Auf Druck der Basis hat COSATU eine Protestkampagne gegen den Verlust von Arbeitsplätzen, die in einen Generalstreik münden soll, angekündigt. Von offizieller Gewerkschaftsseite aus richten sich die Aktionen jedoch nicht explizit gegen die geplanten Privatisierungen. So versucht die Gewerkschaftsführung, den Balanceakt zwischen der Gewerkschaftsbasis und der Rolle als Allianzpartner der Regierung zu meistern.
Doch die Regierung will sich offensichtlich nicht allein auf ihren Allianzpartner verlassen und scheint sich auch nicht des Erfolgs ihrer eigenen Politik sicher zu sein. In seinem jüngst verabschiedeten Haushaltsentwurf kündigt Trevor Manuel nicht nur Steuersenkungen für private Steuerzahler und eine Lockerung der Devisenkontrollen an. Allein die südafrikanische Polizei erhält 2,5 Milliarden Dollar des sich insgesamt auf 40 Milliarden belaufenden Budgets.
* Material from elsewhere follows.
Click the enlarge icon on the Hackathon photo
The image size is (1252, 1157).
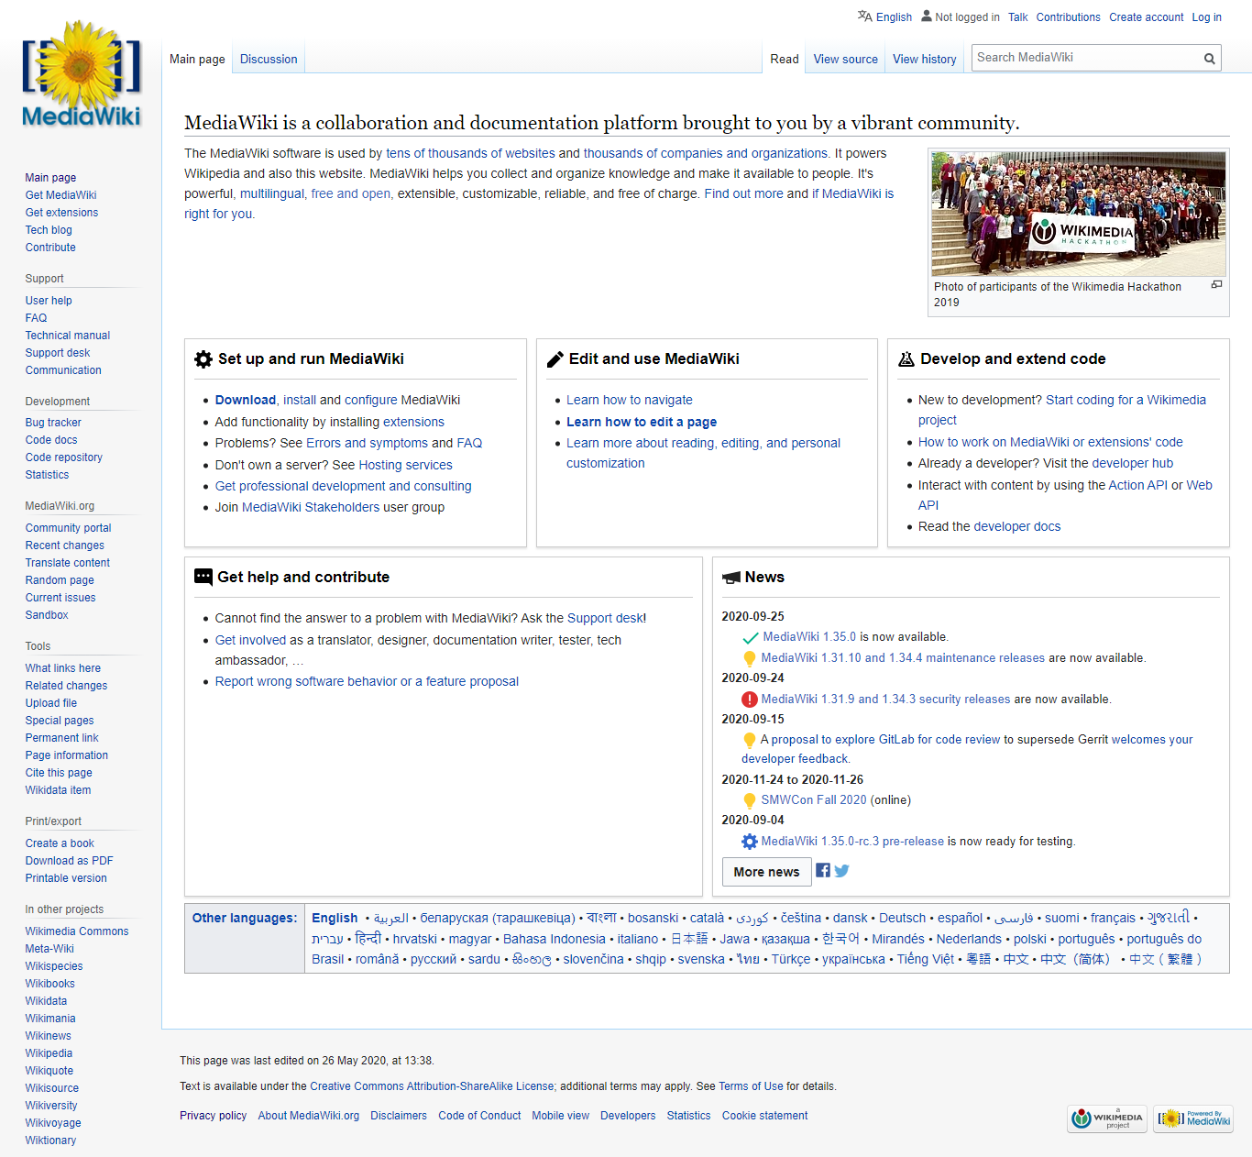[x=1216, y=284]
Auch die Summen für Justiz und Strafvollzug hat Manuel heraufgesetzt. Dies könnte ebenfalls als Hinweis darauf gewertet werden, dass die Regierung ihrer eigenen Politik der Armutsbekämpfung durch Investitionen nicht vertraut und die Kriminalitätsrate durch repressive Maßnahmen senken will. Doch mit dem größten Batzen, knapp einem Viertel des Gesamthaushalts, soll der Schuldendienst getilgt werden. Führende Geldinstitute und Ratingagenturen wissen die Zeichen der südafrikanischen Politik zu würdigen und haben dem Land in der Hitliste der Investitionsstandorte einen guten Platz eingeräumt.